• _What you will do_
Report every line of the listing below in which the string "button" occurs.

Exercise data START

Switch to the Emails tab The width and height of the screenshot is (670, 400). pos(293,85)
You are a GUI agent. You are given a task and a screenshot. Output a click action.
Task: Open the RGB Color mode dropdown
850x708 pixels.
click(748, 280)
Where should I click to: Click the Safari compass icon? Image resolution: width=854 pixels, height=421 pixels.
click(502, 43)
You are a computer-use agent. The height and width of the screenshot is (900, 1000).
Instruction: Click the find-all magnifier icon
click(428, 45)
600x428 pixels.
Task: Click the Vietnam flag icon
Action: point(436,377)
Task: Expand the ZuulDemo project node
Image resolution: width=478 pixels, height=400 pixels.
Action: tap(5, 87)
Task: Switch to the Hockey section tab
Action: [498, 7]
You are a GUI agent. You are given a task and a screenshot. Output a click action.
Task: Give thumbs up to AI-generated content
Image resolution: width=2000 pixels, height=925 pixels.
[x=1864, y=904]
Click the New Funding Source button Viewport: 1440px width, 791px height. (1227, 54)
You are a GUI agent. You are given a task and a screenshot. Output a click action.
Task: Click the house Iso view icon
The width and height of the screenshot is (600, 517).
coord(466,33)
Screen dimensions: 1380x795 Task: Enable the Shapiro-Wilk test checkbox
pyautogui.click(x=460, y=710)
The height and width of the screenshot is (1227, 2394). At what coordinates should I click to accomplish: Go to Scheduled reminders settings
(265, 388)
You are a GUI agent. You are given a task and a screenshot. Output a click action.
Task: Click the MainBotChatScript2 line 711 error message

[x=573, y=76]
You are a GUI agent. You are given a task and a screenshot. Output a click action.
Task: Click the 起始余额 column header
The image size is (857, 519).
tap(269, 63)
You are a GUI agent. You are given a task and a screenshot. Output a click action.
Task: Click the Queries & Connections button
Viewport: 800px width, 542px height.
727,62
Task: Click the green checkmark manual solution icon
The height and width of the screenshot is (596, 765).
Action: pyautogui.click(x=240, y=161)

Exercise data END

• _Exercise solution_
Click the New Funding Source button Viewport: 1440px width, 791px height. (1227, 54)
Task: Click the Queries & Connections button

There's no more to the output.